**Document segment:**
------

Project Wellspring

Di Luo's Teaching Portfolio

Introduction to Asian Art

Course Description & Objectives

An introductory course in the history of Asian art can provide much pleasure and insight. It opens up a world full of distinctive and meaningful works of art and architecture in India, China, Japan, and other parts of Asia, and leads you to explore the rich material and cultural legacies of the great civilizations in Asia’s past.

Our study will be guided by a series of fundamental questions; for instance:

  • How is Asia defined, geographically and culturally?
  • What are some characteristics of Asian art? Were these characteristics shared within or without different parts of Asia?
  • What major religions and intellectual traditions influenced the formation of Asian art?
  • What were the roles of art in shaping and transforming Asian societies?
  • How did various forms of art travel and spread in Asia?
  • How have artworks, artifacts, and architectural remains helped archaeologists and historians understand Asia’s past?

We will learn through images, texts, and hands-on experiences. The lectures and assigned readings focus on a set of key works considered to be the most representative of the artistic tradition of their respective time, place, and culture. We will also cover a number of key terms and definitions used to describe and identify specific art or art-related subjects, exploring certain ideas, concepts, and themes which might broaden our views of art history in general.

The course will unfold in three parts:

  1. Early Civilizations (weeks 2-5), which focuses on art found in early human settlements.
  2. Buddhist Art and Architecture (weeks 6-9), which investigates transregional themes and styles engendered under the influence of Buddhism.

------

**Supplied records:**

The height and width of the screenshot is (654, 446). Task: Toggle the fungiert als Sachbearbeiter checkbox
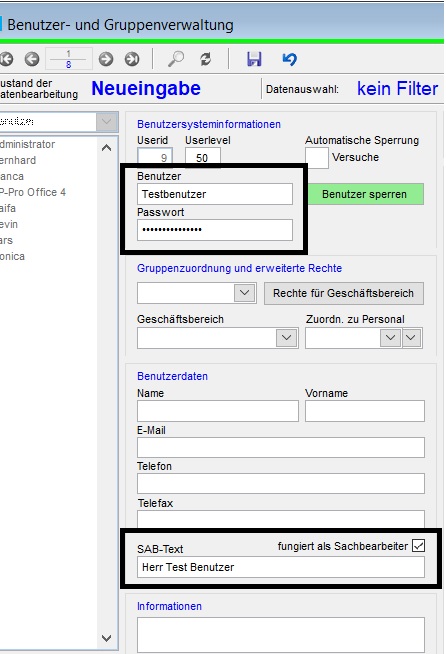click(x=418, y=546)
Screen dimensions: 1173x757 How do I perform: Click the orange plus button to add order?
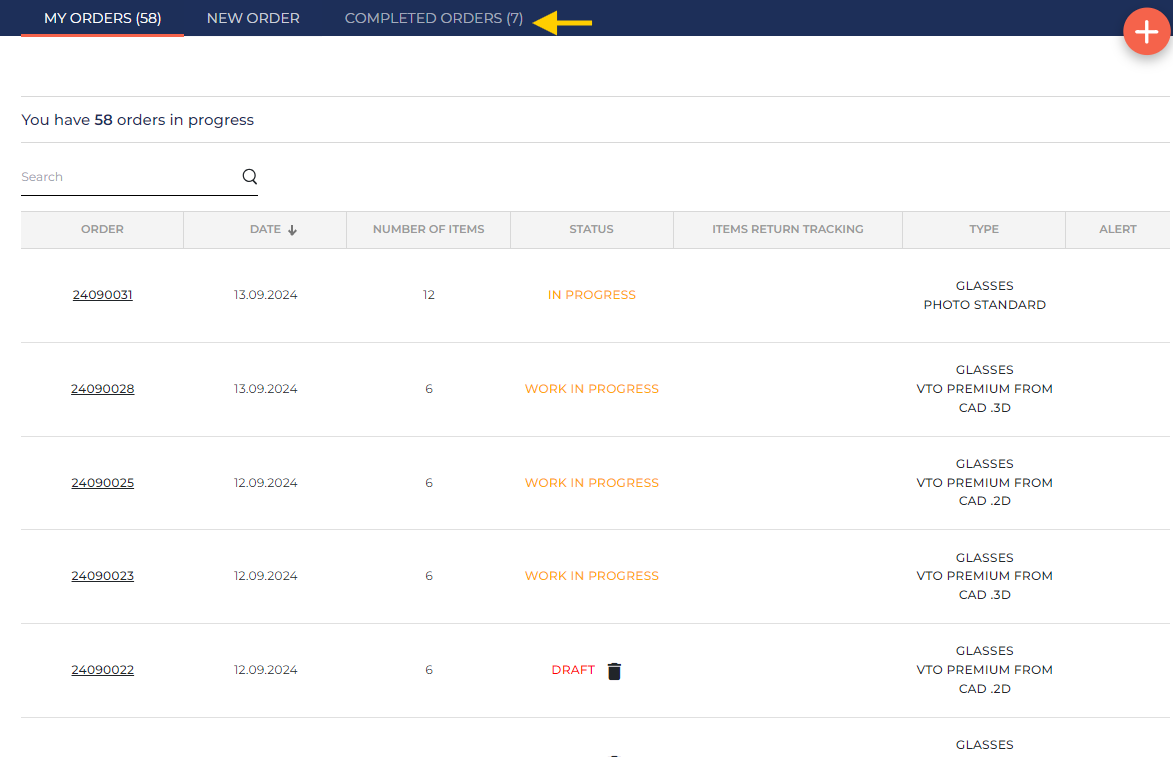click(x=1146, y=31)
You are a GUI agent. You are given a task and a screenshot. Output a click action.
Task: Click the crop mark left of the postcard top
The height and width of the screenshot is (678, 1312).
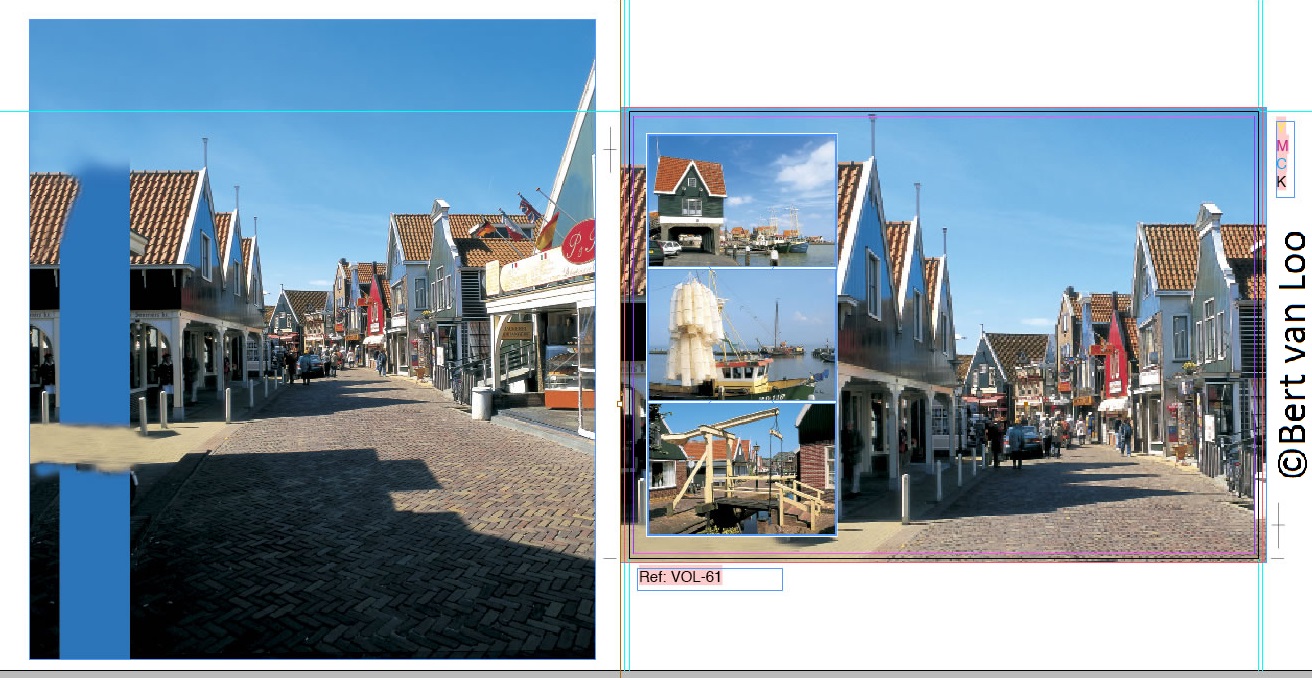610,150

------

**Task requirements:**
(a) Find every line in the listing that contains the string "width", and copy each of those lines. Matching is case-sensitive.
(b) Continue the Introduction to Asian Art course description, picking up after its final sentence.

**Responses in order:**
(a)
The height and width of the screenshot is (654, 446). Task: Toggle the fungiert als Sachbearbeiter checkbox
The height and width of the screenshot is (678, 1312).

(b)
  3. Regional Styles (weeks 10-15), which presents distinctive, local art forms coexisting (and often interacting) with Buddhist ones.

Taking this course will not only allow you to acquire a general and holistic understanding of the arts of Asia—their forms, functions, styles, contexts, significances, historical developments, etc.—but it will also increase your abilities and skills especially in the following respects:

Visual Analysis Students will learn how to approach a piece of artwork and give accurate descriptions of its form and content to advance an argument or interpretation.
Historical / Global Awareness Students will learn to interpret a piece of artwork in its original historical and cultural context, exploring the relationships between artistic creation and religious/political ideologies, ritual, commerce, trade, social structure, technological breakthroughs, etc.

Students will also be able to discern possible connections and exchanges between the arts of different regions, and develop a critical understanding and comparative view of various forms of art across space and time.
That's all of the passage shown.